Two Days of Alt-Right Whack-a-Mole in the Bay

There’s no way to read what transpired over the weekend in the Bay Area as anything other than evidence of a disheartened alt-right movement in the wake of Charlottesville. The death of Heather Heyer had a dual effect: galvanizing a rising left coalition and turning what once thrived mostly online into something perhaps a bit too “real” for those on the right. As such, the main narrative of the weekend is simple: A few dozen alt-righters run out of town by the might of thousands.


The shitshow started with a literal show of shit. Among the counter-protests that were planned in response to the weekend’s two events—a “Freedom Rally” in San Francisco on Saturday; a “No Marxism in America” rally in Berkeley on Sunday—was one that encouraged dog owners to “leave a gift for our alt-right friends” on Crissy Field, where the S.F. rally was to take place.

“I got the idea while walking my dogs,” Tuffy Tuffington, the event’s organizer, told me. “Following the dogs waiting for them to do their business, I was struck by an image of the alt-right folks stomping around in a field of poop.”

That blessed/cursed image wasn’t to be, though, after word spread late Friday that Joey Gibson, leader of the far right group that’d organized the rally, had canceled out of fear “it would’ve been a huge riot.” Rather, Gibson said, they’d be holding a press conference at 2 p.m. in S.F.’s Alamo Square, a tourist-infested park overlooking the Painted Ladies, those Victorian houses made famous by the opening credits of Full House. Surely the city, thrown this last minute curveball, would echo Stephanie Tanner’s sentiments with a boisterous “how rude!”

Record set:
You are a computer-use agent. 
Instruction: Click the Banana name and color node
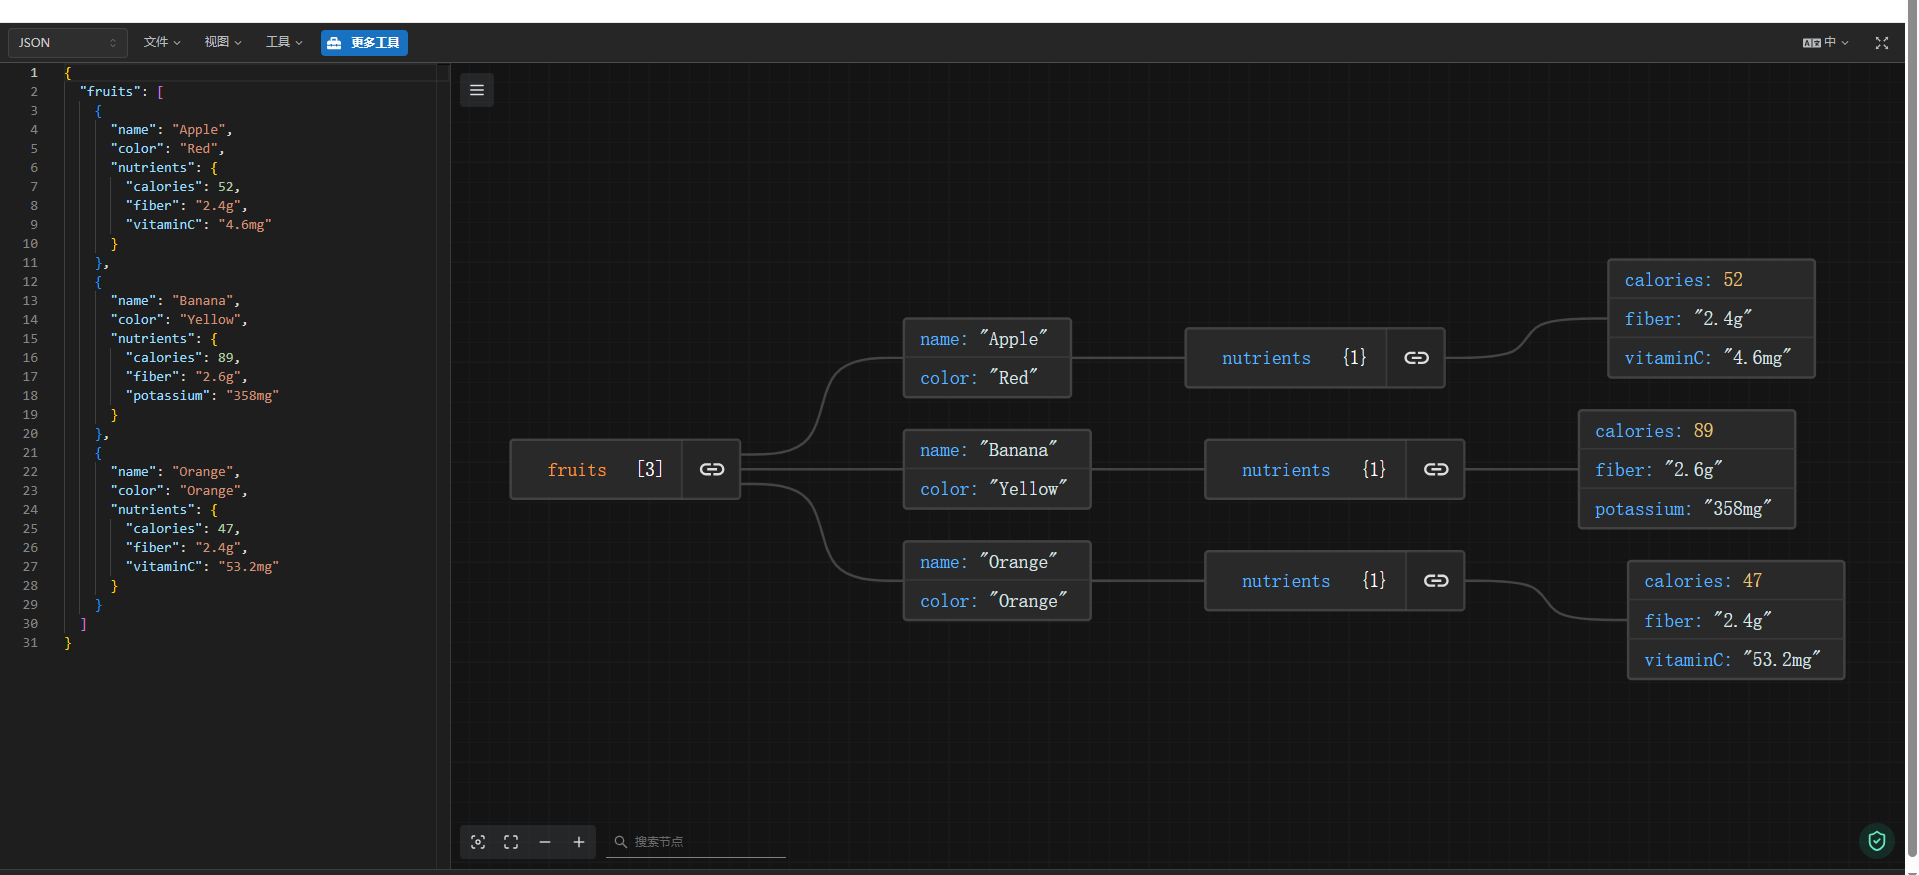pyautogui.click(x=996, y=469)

==

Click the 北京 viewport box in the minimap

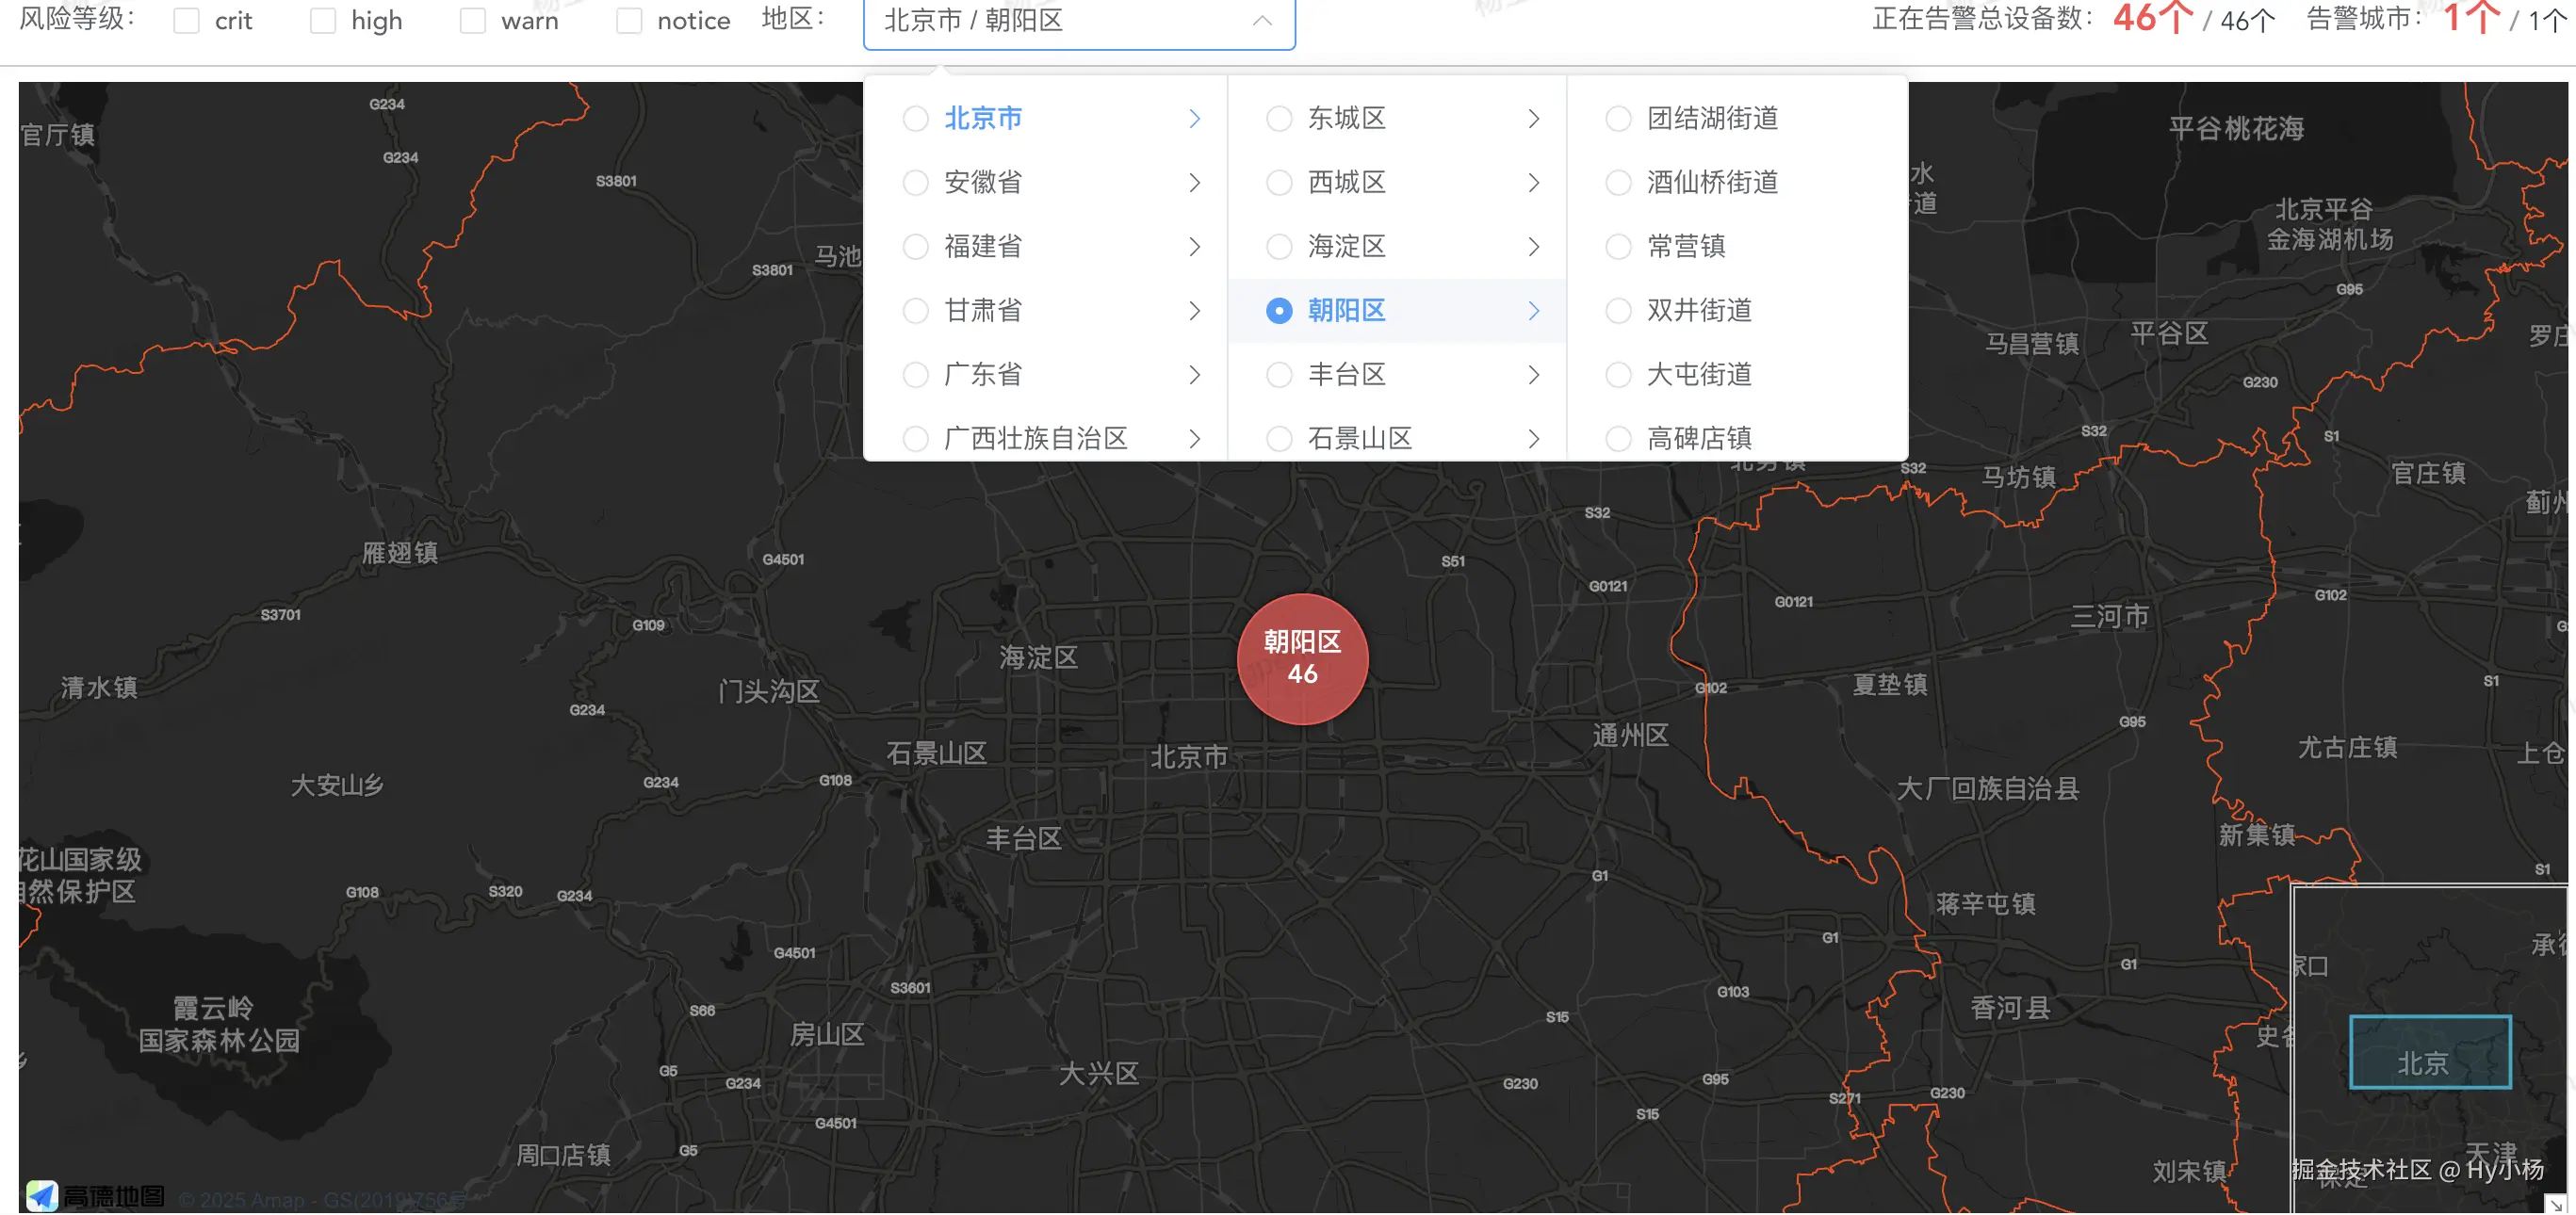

Jobs:
a – Based on the article about the alt-right weekend in the Bay Area, decide whether each statement agrees with it. Answer yes or no for each, and quote the words of the article that decide it.
(i) The Berkeley rally was scheduled for Sunday.
(ii) The San Francisco rally was to take place in Alamo Square.
(iii) Gibson's press conference was set for 2 p.m.
b – Print the passage of the Bay Area alt-right article from "There’s no way" up to and including "to take place.".
c – In the Bay Area alt-right article, who organized the counter-protest that asked dog owners to leave a "gift" on Crissy Field?

Solutions to the exercise:
a –
(i) Yes: "a “No Marxism in America” rally in Berkeley on Sunday"
(ii) No: "on Crissy Field, where the S.F. rally was to take place"
(iii) Yes: "they’d be holding a press conference at 2 p.m. in S.F.’s Alamo Square"

b –
There’s no way to read what transpired over the weekend in the Bay Area as anything other than evidence of a disheartened alt-right movement in the wake of Charlottesville. The death of Heather Heyer had a dual effect: galvanizing a rising left coalition and turning what once thrived mostly online into something perhaps a bit too “real” for those on the right. As such, the main narrative of the weekend is simple: A few dozen alt-righters run out of town by the might of thousands.


The shitshow started with a literal show of shit. Among the counter-protests that were planned in response to the weekend’s two events—a “Freedom Rally” in San Francisco on Saturday; a “No Marxism in America” rally in Berkeley on Sunday—was one that encouraged dog owners to “leave a gift for our alt-right friends” on Crissy Field, where the S.F. rally was to take place.

c – Tuffy Tuffington